Specializes in Infusion Nursing, Home Health Infusion.
This poster likes to stir up trouble FYI.

Thank you for the heads up Lev

Specializes in Infusion Nursing, Home Health Infusion.
And I am tired of nurses grizzling forever about their patients - I have kept the derogatory words and showed them to my staff - most are shocked.

You try getting spit at!

,You try getting told, "Just shut up and do your job" by two angry mean daughters who lashed out at staff members because their mother was dying and they could not cope so instead abused the staff

No one could get the IV so mom could get her dilaudid drip....but I did......don't thank me I don't care but don't make it more difficult than it already is!

You try getting kicked and hit for no reason other than you are trying to ease someone's suffering

You try patients making up lies about you or your coworkers to try and get you in trouble

You try coping when a patient tells you they are going to get their gun and shoot you

You try getting yelled at by a meth addict who wants nothing more than to get the hell out of the hospital because they need a fix

You try getting your finger twisted so hard because someone is upset (it hurt for days)

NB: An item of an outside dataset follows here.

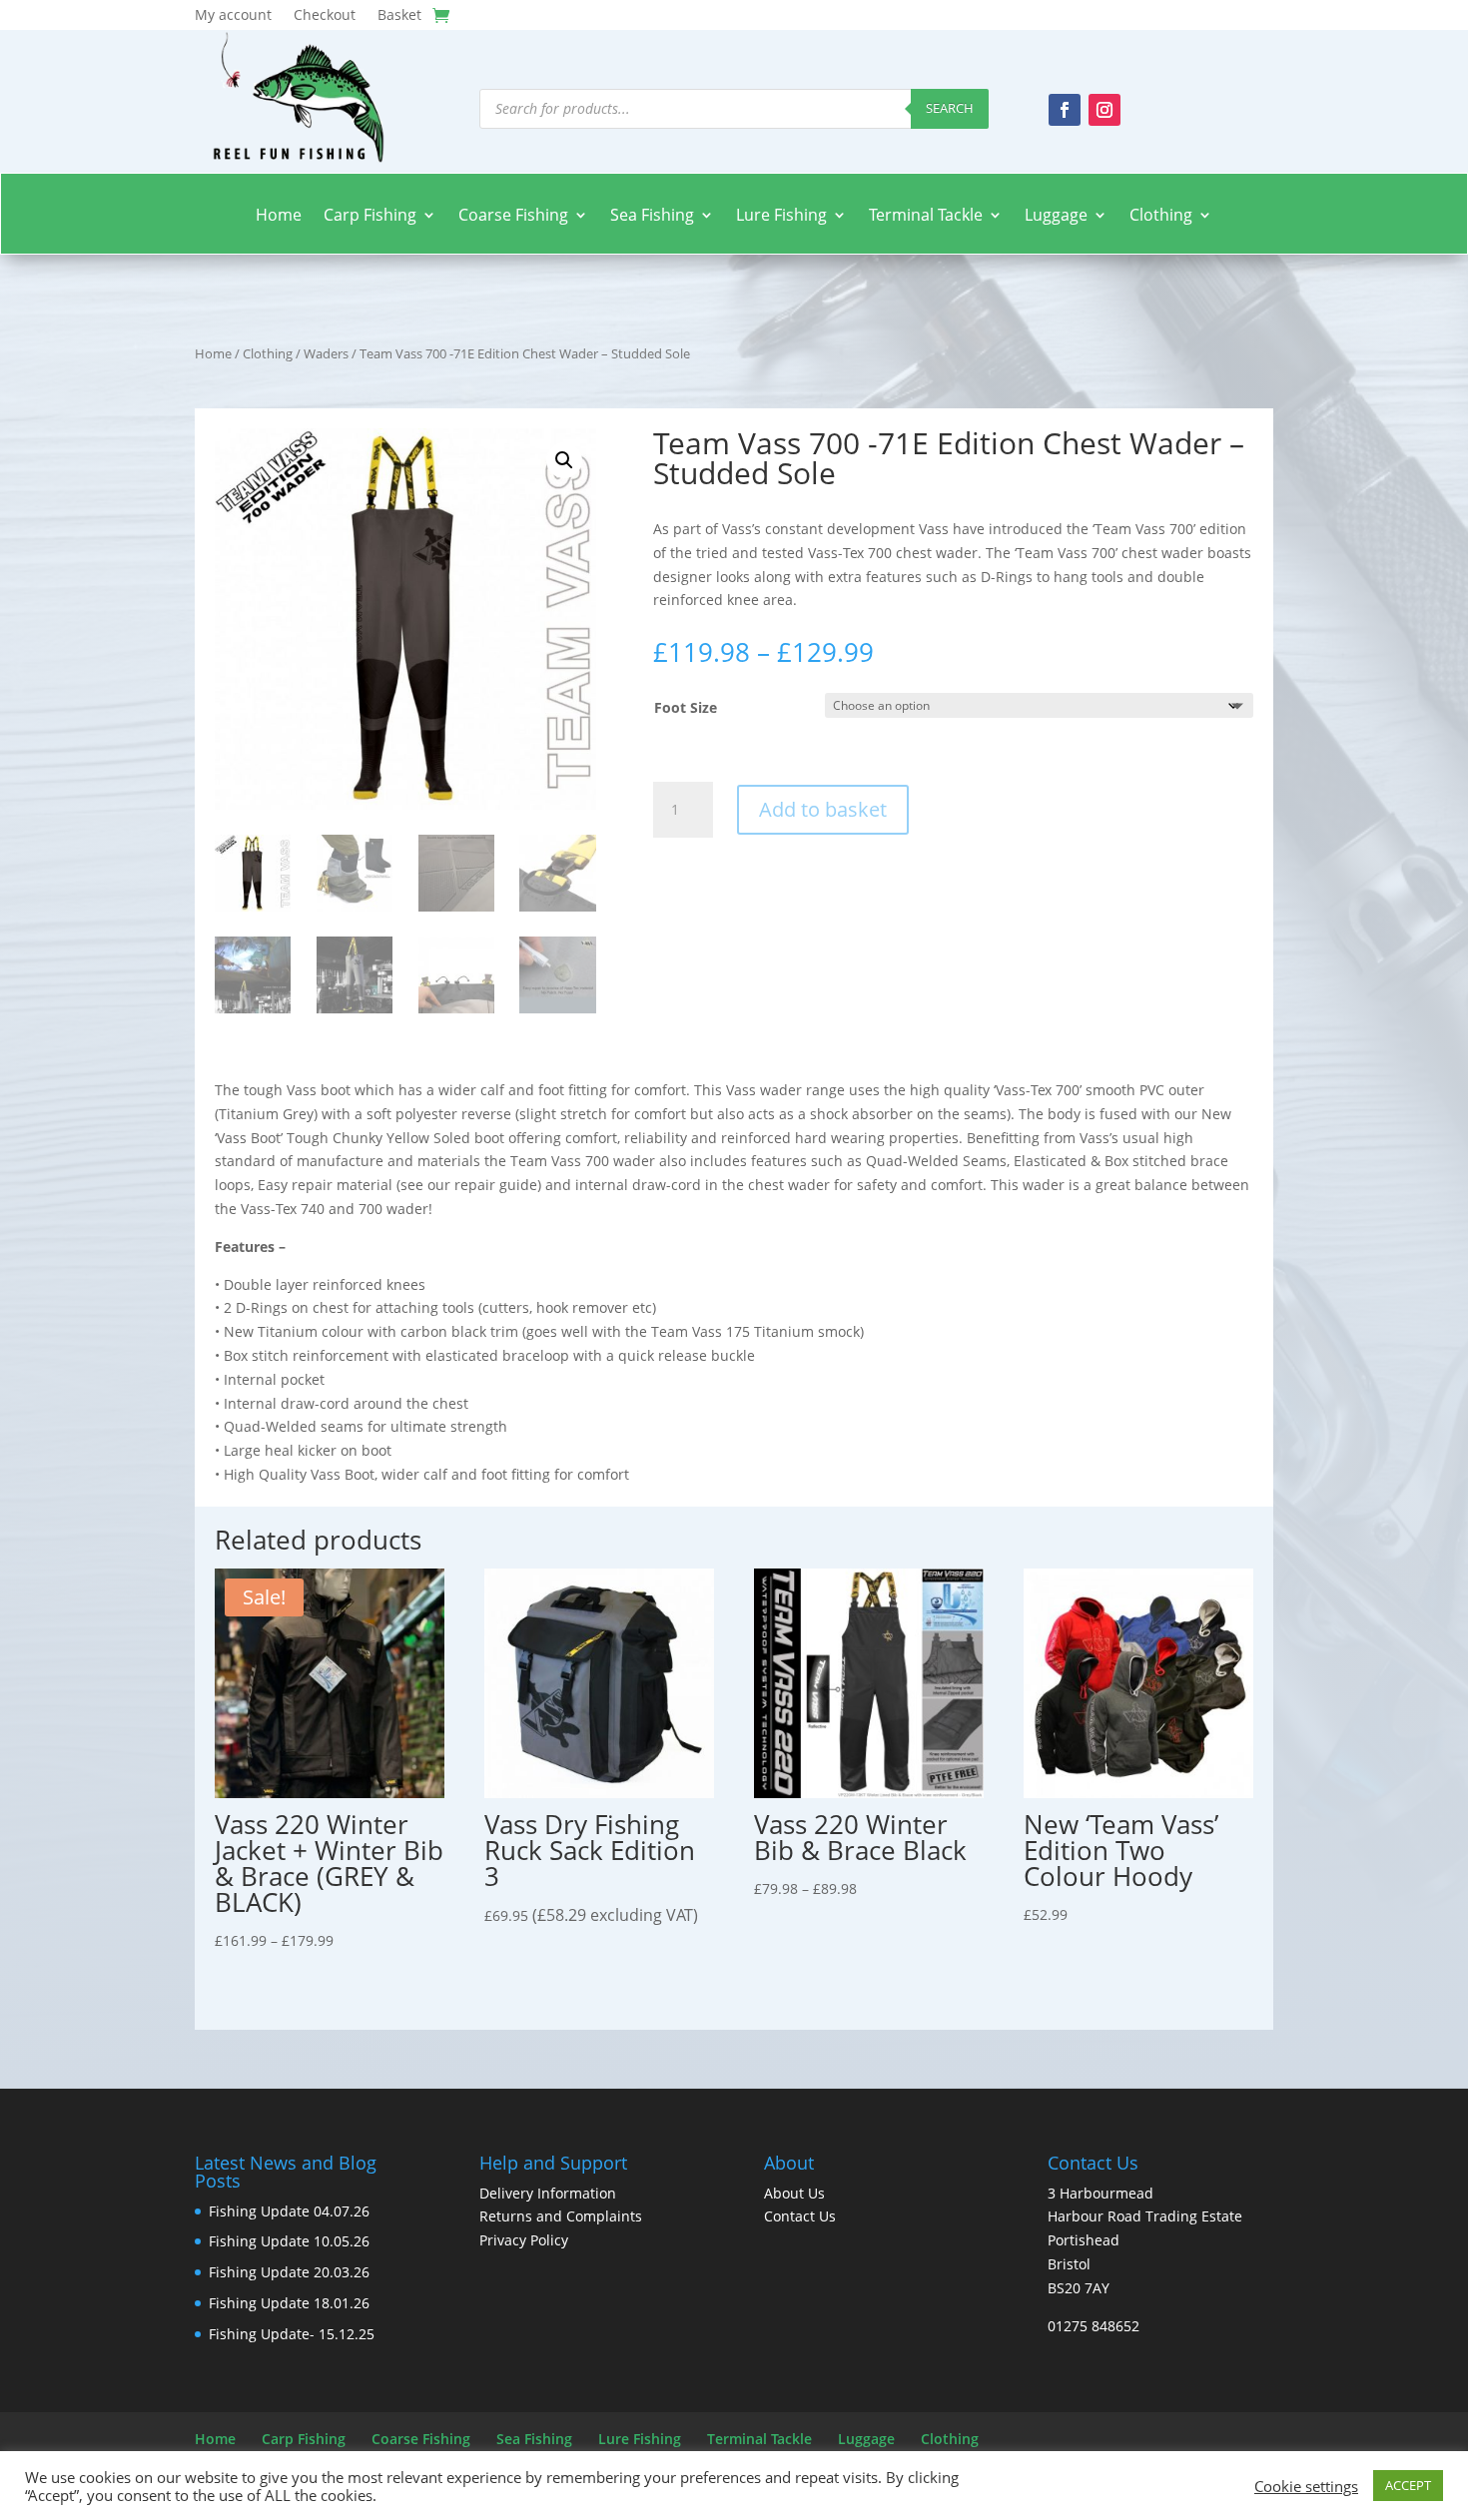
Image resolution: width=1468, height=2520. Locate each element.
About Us (794, 2193)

You try having urine thrown at you and splash your eye

You have an HIV+patient refuse to hold still for their IV start and could care less if you get stuck

You try dealing with the patient that refused to be discharged, She just wanted her Dilaudid, security had to be called to escort her and her family out. Security had to protect me as I deaccessed her port

Those are just a few...ask any nurse

Certain nursing jobs require that you encounter a great number of patients during any given shift. I have such a job. I get ALL the patients that no one else wants to stick because they are not only difficult but they are abusive, difficult to deal with and often uncooperative. I not only manage but I am highly respected for my extensive knowledge and talents. Of course, not every patient is dysfunctional and difficult. Many are cooperative, civil and are grateful to have good healthcare. In fact, I cannnot keep up wth all the homecare patients that request me since I have 2 employers but I do as many as I can. So please you have no idea what you are talking and just need to make yourself feel better, Be shocked all you want while I and the rest of the nurses deal with reality...that's what allows us to get the difficult work of dealing with the ill and infirm done !

What a rant! why are you still in nursing? the patients you quote are in the minority why not attempt to convey some positive outcomes between you and your patients? this is never mentioned on this site - it appears to have generated into a outlet for ugly feelings.

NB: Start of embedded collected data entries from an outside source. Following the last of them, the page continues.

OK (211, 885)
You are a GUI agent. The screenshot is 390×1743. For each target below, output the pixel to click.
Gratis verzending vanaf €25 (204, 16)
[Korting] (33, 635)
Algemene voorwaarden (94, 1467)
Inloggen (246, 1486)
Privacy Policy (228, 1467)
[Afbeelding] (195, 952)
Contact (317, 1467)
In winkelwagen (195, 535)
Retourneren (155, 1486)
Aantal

What a rant! why are you still in nursing? the patients you quote are in the minority why not attempt to convey some positive outcomes between you and your patients? this is never mentioned on this site - it appears to have generated into a outlet for ugly feelings.

Then stop adding yours.

Be the change Pythoninia, be the change.

Specializes in Hospice.
What a rant! why are you still in nursing? the patients you quote are in the minority why not attempt to convey some positive outcomes between you and your patients? this is never mentioned on this site - it appears to have generated into a outlet for ugly feelings.

Well, if that's what you're looking for, that's what you'll find.

ETA: interesting thing - I'm not reading any positive posts from you, at least in this thread.

Sounds very familiar. Typical behavior for an addict/alcoholic. In a situation like that it is hard for them to get treatment for their underlying issues/ mental health. When i encounter younger patients dealing with drug addiction i hope and pray they get to rehab. What do you guys do typically when you encounter a drug addict/alcoholic? Checking into the er for a few days does no good and they are typically using right when they get out.